Tarefa obrigatória A: No trecho sobre Bento e Filipa Raposa, logo abaixo, em que data Bento recebe a ordem de prisão?
Tarefa obrigatória B: No trecho sobre Bento e Filipa Raposa, logo abaixo, reescreva em forma de lista o parágrafo que começa com "Em 12 de agosto de 1595", mantendo os fatos principais.
Tarefa obrigatória C: Transcreva fielmente, do trecho sobre Bento e Filipa Raposa, logo abaixo, a parte que começa em "Raposa x Pinto" e segue até "guerra dos sexos.".

Trecho da fonte:

Casa-se com Filipa Raposa, cristã-velha, mulher sedutora, bonita, fogosa e inteligente. Essas qualidades da esposa fazem com que o poeta tema os olhares masculinos e procure controlá-la, sem sucesso.   Conforme ele previa, as qualidades e os modos de Filipa chamam a atenção de todos.  Por conta das maledicências e das supostas traições, Bento se vê obrigado a mudar frequentemente de uma cidade para outra. Até que fixam residência no Cabo: último lugar em que viveram juntos, localizado nas terras de João Paes.  Neste local, pensava o poeta que iria afastar a sua bela mulher dos “perigos” da convivência em sociedade e poderia, então, melhor vigiá-la. 

Entretanto, boatos de que ela o traía com o único homem com quem tinha contato mais direto, o padre Duarte, levaram Bento a assassiná-la.  Resolve fugir para Olinda e entrega os dois filhos (a quem sempre tratava com frieza por se parecerem demais com a mãe, ou, talvez, por ter dúvidas quanto à paternidade) e uma carta a João Paes, mas acaba por apresentar-se ao Tribunal Inquisidor.

Em 12 de agosto de 1595, recebe ordem de prisão e ele mesmo, exibindo seus conhecimentos, prepara os documentos de defesa. Mas, perante os Inquisidores, reconhece sua culpa e renega suas crenças na esperança de ser libertado.  Todavia, é condenado e enviado a Lisboa. Morre na prisão em julho de 1600. No ano seguinte, a Inquisição permite a publicação da primeira edição da Prosopopeia .

A narrativa ainda nos dá detalhes de que Bento vivia das aulas que ministrava como professor de latim, aritmética e poesia e apresenta o exercício e as dificuldades do poeta na construção de seus versos, o que não acontecia com a esposa que compunha versos e trovas com uma facilidade que lhe fluíam naturalmente.

Raposa x Pinto

 

O grande tema da narrativa pode ser resumido ao amor de Bento e Filipa Raposa que o levou à decadência, no entanto, outros temas são passíveis de observação: a criação literária (inspiração e exercício); a voz das minorias (judeus);  a crítica ferrenha ao clero; a  condição da mulher na época em que está inserida a obra, e a guerra dos sexos.

O ciúme que Bento sentia por Filipa era provocado por sua beleza, por seu rosto “que parecia ter sido traçado por um artista, um artista chegado à perfeição de  sua arte...”  (p.   60),   além   de   seus  grandes   olhos   verdes   que   fascinavam   a   todos   e   que   o   haviam  enfeitiçado desde  o primeiro momento  que  a vira.

Amostra de dados:
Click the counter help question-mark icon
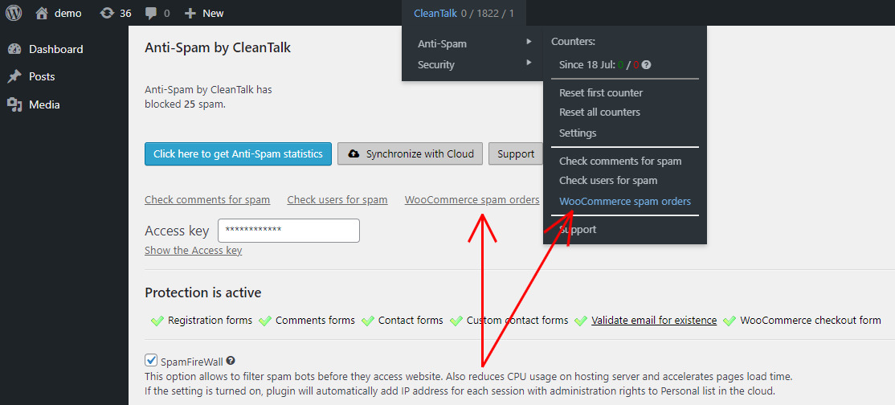The width and height of the screenshot is (895, 405). [646, 65]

Resposta escrita A: Em 12 de agosto de 1595.

Resposta escrita B:
- Em 12 de agosto de 1595, Bento recebe ordem de prisão e prepara ele mesmo os documentos de defesa.
- Diante dos Inquisidores, reconhece a culpa e renega suas crenças, na esperança de ser libertado.
- É condenado, enviado a Lisboa e morre na prisão em julho de 1600.
- No ano seguinte, a Inquisição permite a publicação da primeira edição da Prosopopeia.

Resposta escrita C:
Raposa x Pinto

 

O grande tema da narrativa pode ser resumido ao amor de Bento e Filipa Raposa que o levou à decadência, no entanto, outros temas são passíveis de observação: a criação literária (inspiração e exercício); a voz das minorias (judeus);  a crítica ferrenha ao clero; a  condição da mulher na época em que está inserida a obra, e a guerra dos sexos.